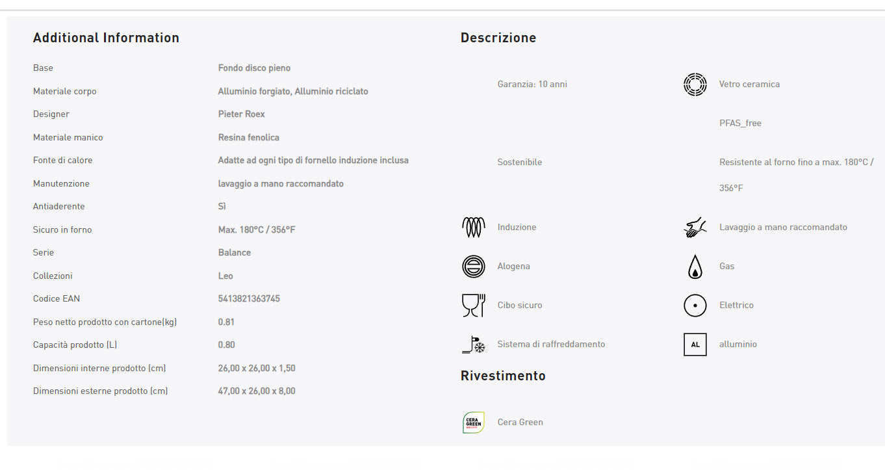This screenshot has height=470, width=885.
Task: Click the Descrizione section heading
Action: click(x=498, y=38)
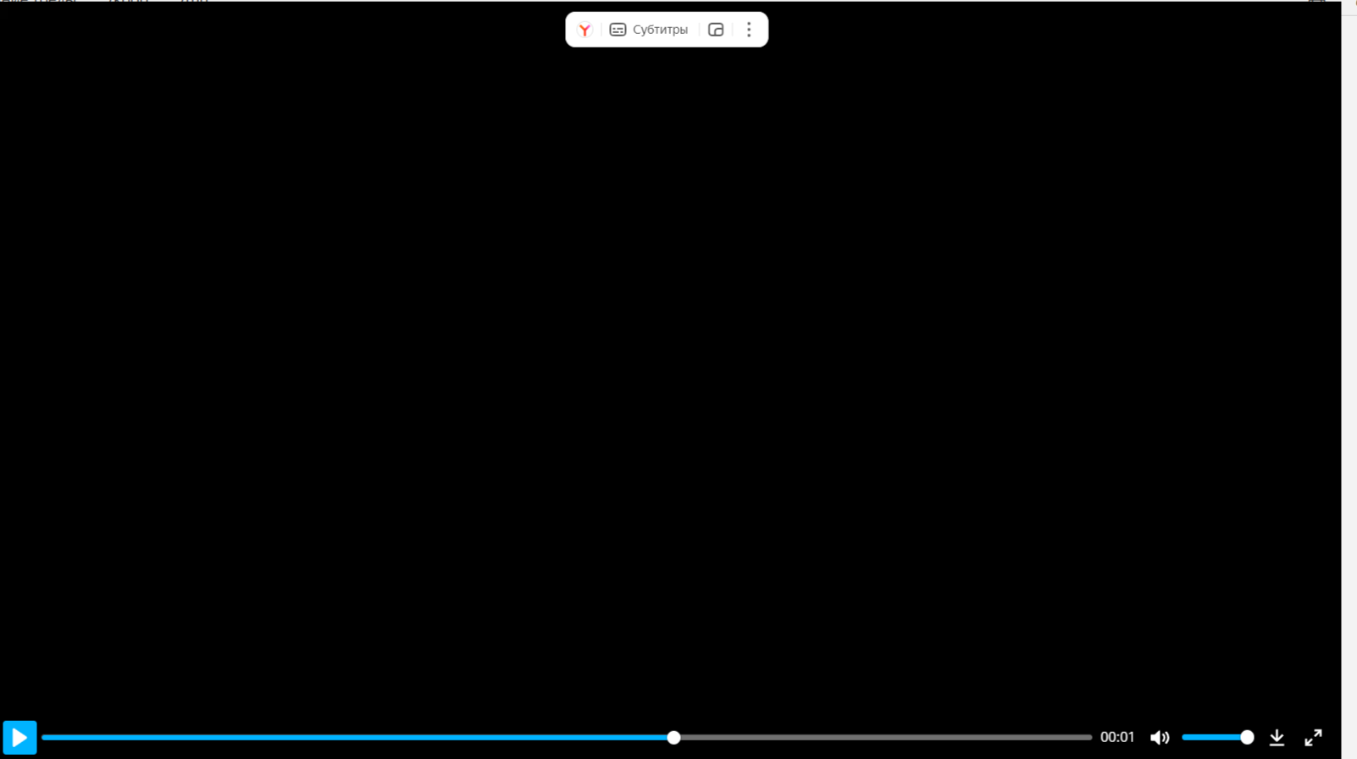The height and width of the screenshot is (759, 1357).
Task: Download the video with the arrow icon
Action: [1277, 738]
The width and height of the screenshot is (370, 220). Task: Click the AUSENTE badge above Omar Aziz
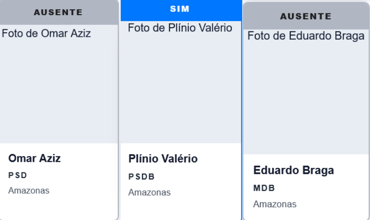[x=58, y=12]
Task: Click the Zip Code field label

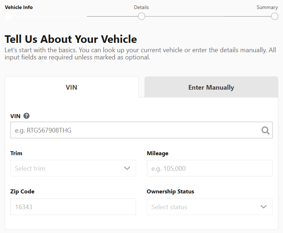Action: (22, 192)
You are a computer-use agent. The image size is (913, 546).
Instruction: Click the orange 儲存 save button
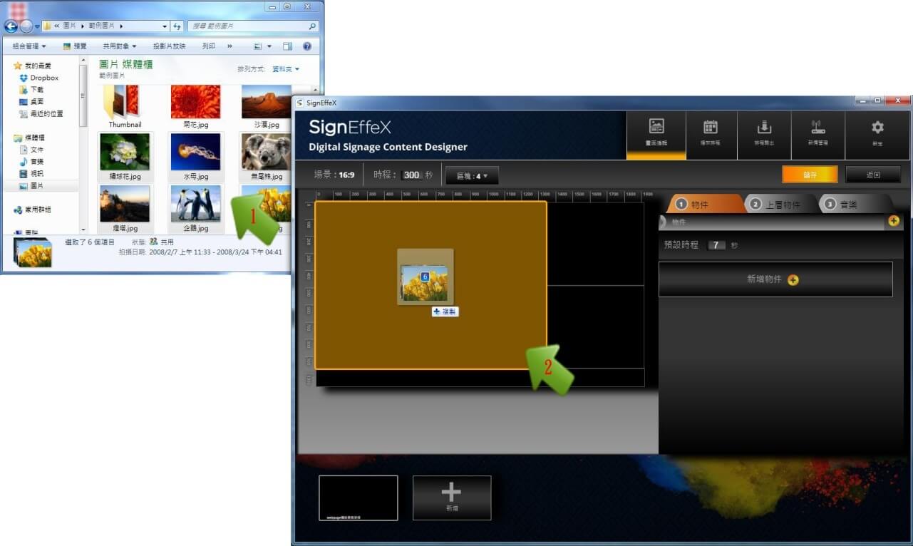810,175
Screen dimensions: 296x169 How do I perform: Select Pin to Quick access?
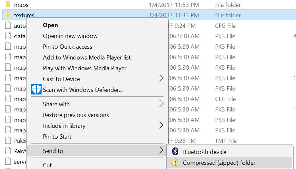(x=67, y=47)
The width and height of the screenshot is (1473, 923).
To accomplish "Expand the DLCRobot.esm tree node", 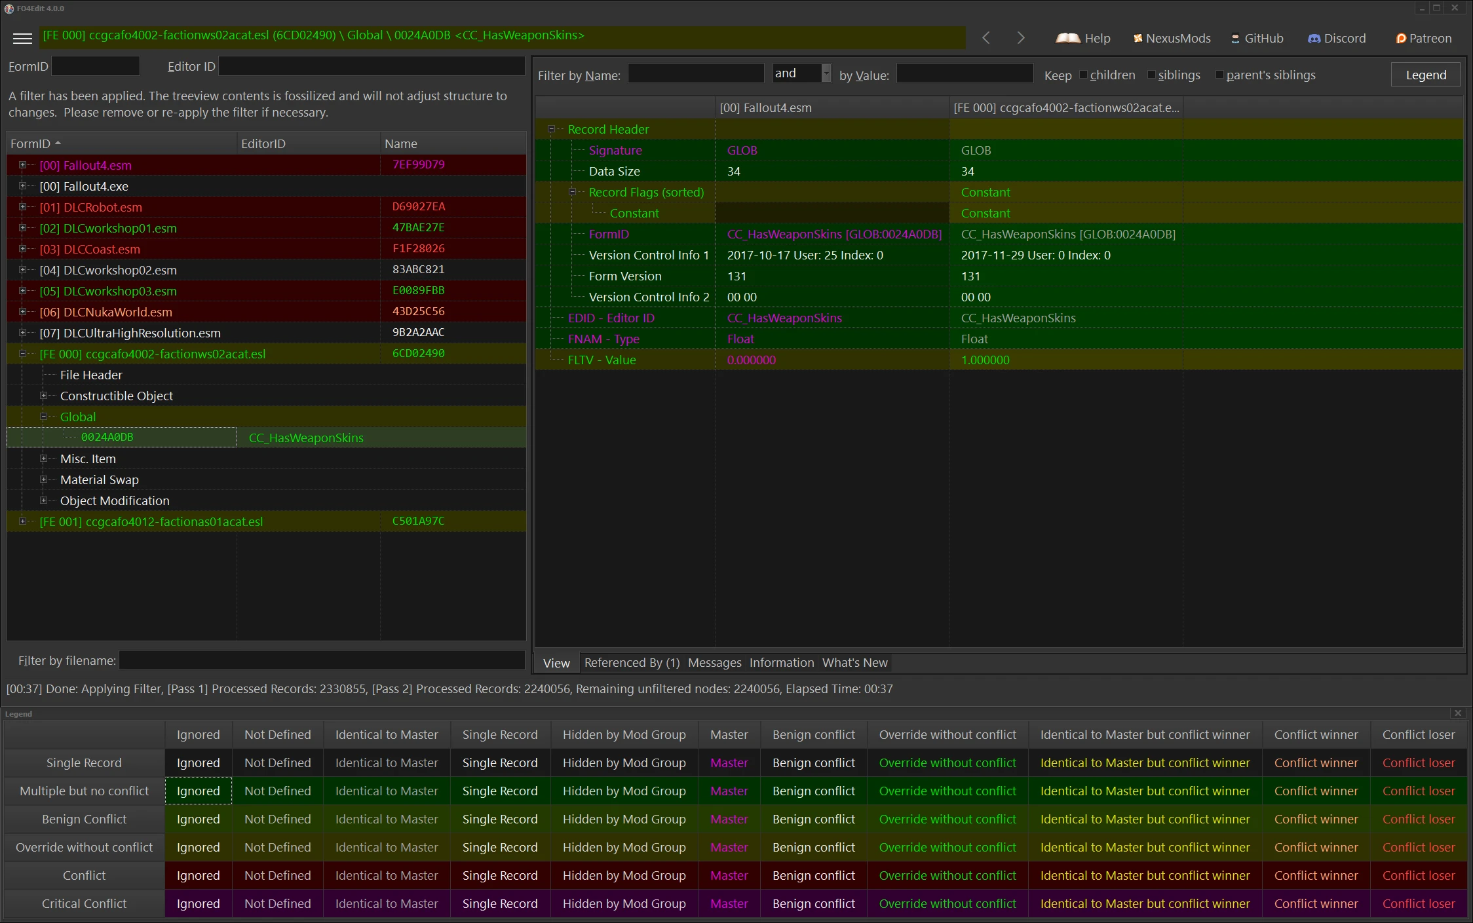I will pos(22,207).
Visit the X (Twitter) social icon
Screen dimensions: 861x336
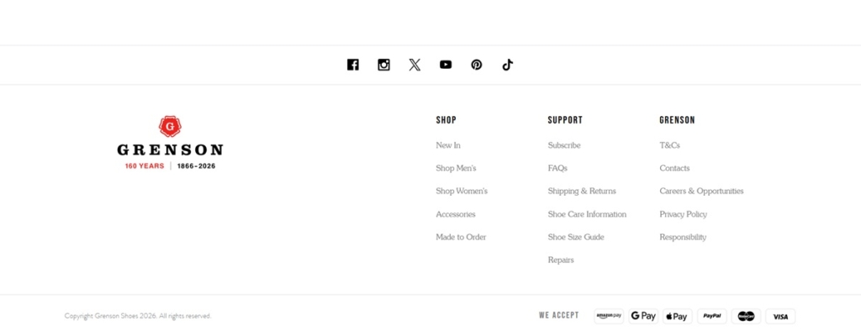click(415, 65)
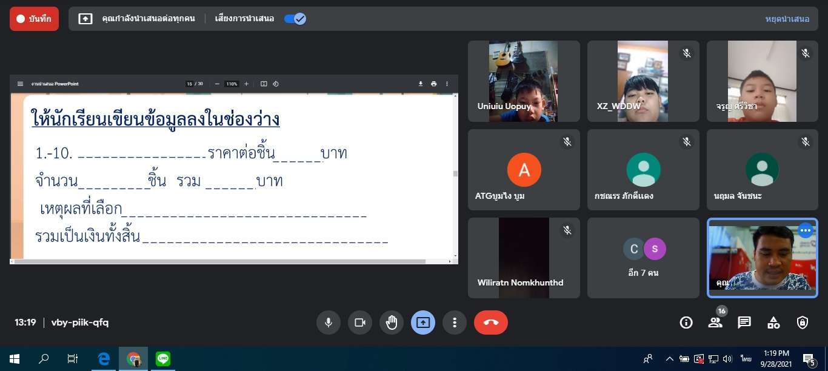Open the meeting details info panel
The width and height of the screenshot is (828, 371).
tap(686, 323)
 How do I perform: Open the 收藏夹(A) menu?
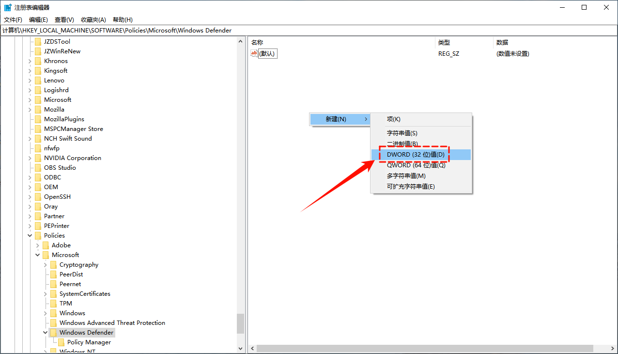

****

### WHAT THE TASK REQUIRES
Please write out exactly the lines starting at the one that contains "Visit the X (Twitter) social icon" and ending with the final line of the entries, both ends included. Do not write out any pictures.

### YOUR RESPONSE
Visit the X (Twitter) social icon
Screen dimensions: 861x336
click(415, 65)
Open the meeting details info panel
The width and height of the screenshot is (828, 371).
tap(686, 323)
 How do I perform: Open the 收藏夹(A) menu?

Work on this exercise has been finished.